Tangan lembut yang berkeringat mencengkram erat, mata kelabuku terkejut mendapati ketua kelasku yaitu Sarah menangis menahan tubuhku. Tangan kanannya menarikku, tangan kirinya menahan. Sorot matanya marah dan ketakutan—juga seakan menyuruhku tidak bicara. Ia menarikku kuat, katakanlah aku memang ringan untuk seukuran anak laki-laki bertubuh jangkung. Tapi ia tetaplah gadis yang biasanya tertawa ria atau menjalani tugas sebagai ketua kelas—bukan menarik teman yang hampir jatuh dari lantai tiga.

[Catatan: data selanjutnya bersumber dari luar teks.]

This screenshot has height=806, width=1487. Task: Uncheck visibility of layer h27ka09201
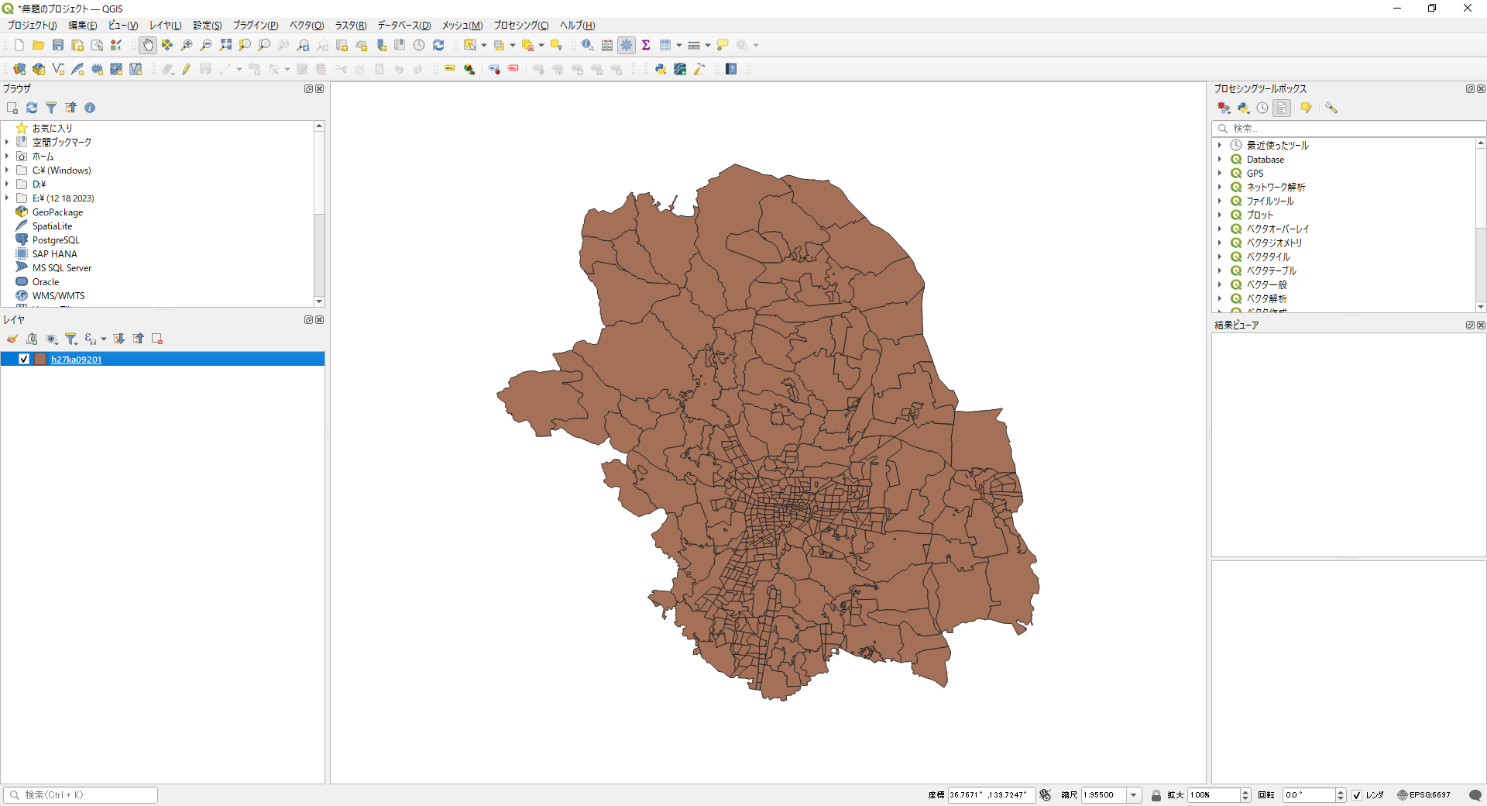click(x=24, y=359)
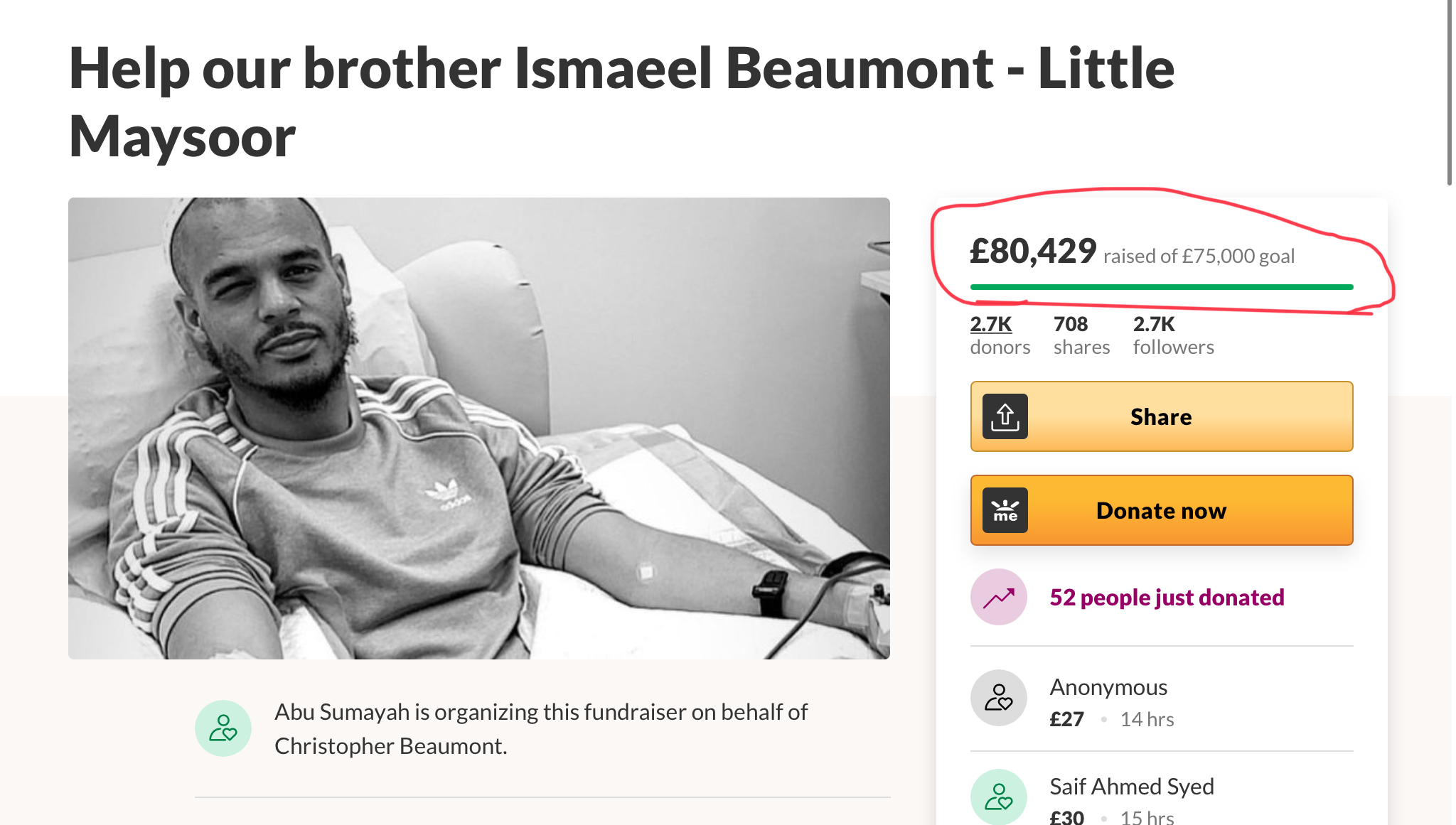Click the page's vertical scrollbar
The width and height of the screenshot is (1456, 825).
click(1450, 92)

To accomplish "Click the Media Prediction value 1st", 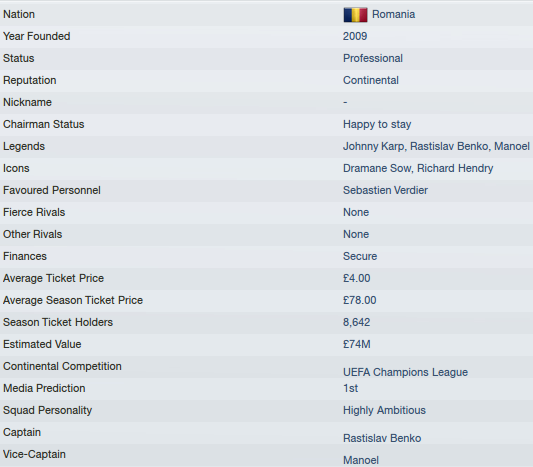I will tap(350, 388).
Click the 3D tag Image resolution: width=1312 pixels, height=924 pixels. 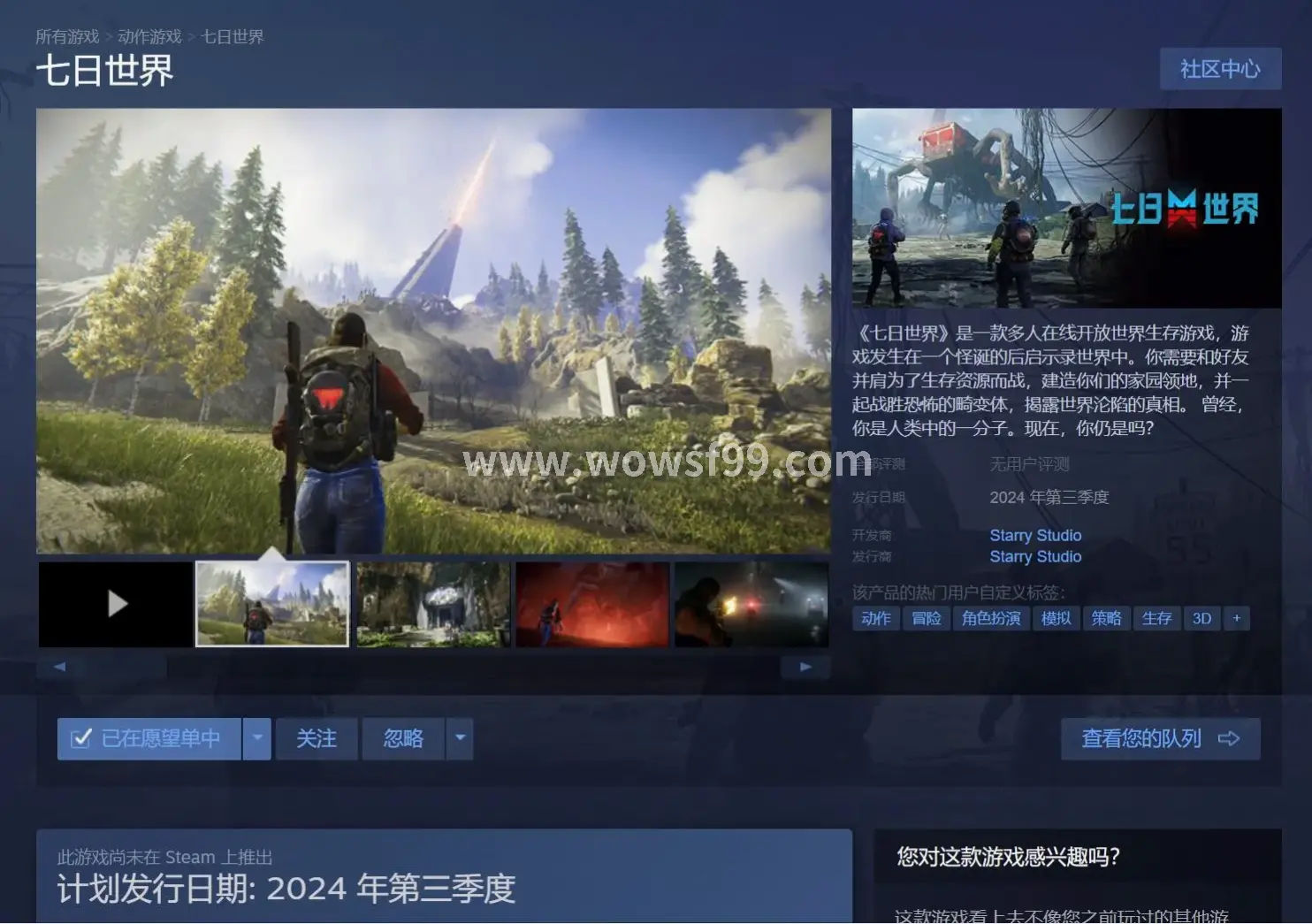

"Hitungan tiga, aku tarik kau! "ia menarik nafas, "satu, dua." Aku bersiap untul naik, "tiga!" ditariklah tubuhku dan saat itu pula ada lima sosok anak yang seakan menarikku ke atas. Semua teman sekelasku yang tewas, namun posisi berbalik. Aku tertarik, Sarah terjungkal ke depan dan jatuh bebas, ia tersenyum miris saat aku hendak meraihnya—saat itu pula aku mendengar suara kepala yang seakan pecah.
Langit benar-benar kelabu, menatap ke bawah sang ketua kelas yang tubunya terbujur kaku dihiasi darah. Hari yang kalut, barulah ada beberapa orang yang datang. Sesaat aku berpikir, apa orang dewasa hanya akan benar-benar peduli ketika hal buruk sudah terjadi? Jika iya, aku lebih baik mati muda ketimbang menjadi dewasa.
Langit senja tidaklah indah, tetap kelabu hingga hujan turun dengan kalut. Asa telah hancur, hanya sesosok pelita yang mengelus punggungku dalam gelap dan rintiknya malam. Sementara, lima lainnya tertunduk pasrah dan semakin terikat. Aku berterima kasih, dipikir-pikir memang mereka tewas saat menyelamatkanku. Pim saat gempa, Lucy yang sejatinya keracunan saat menyicip duluan jajanan yang kubeli, Ran yang kedapatan peluru nyasar kearahku, Sinta dengan beraninya mengambil kalajengking di punggungku, Yusuf yang tenggelam ketika membantuku mencari sandal di sungai. Hingga puncaknya, Sarah yang menolongku dari jatuh.
Aku memang dikutuk, pembawa sial. Sejak awal, aku tak perlu kenal dengan orang lain apalagi dekat—agar mereka tak mati sia-sia melindungiku. Mata kelabuku kian semu, bagai telah mati ditelan asa. Bunga opium menatap sendu, menggoda walau tak ada candu yang mengusir rasa semu.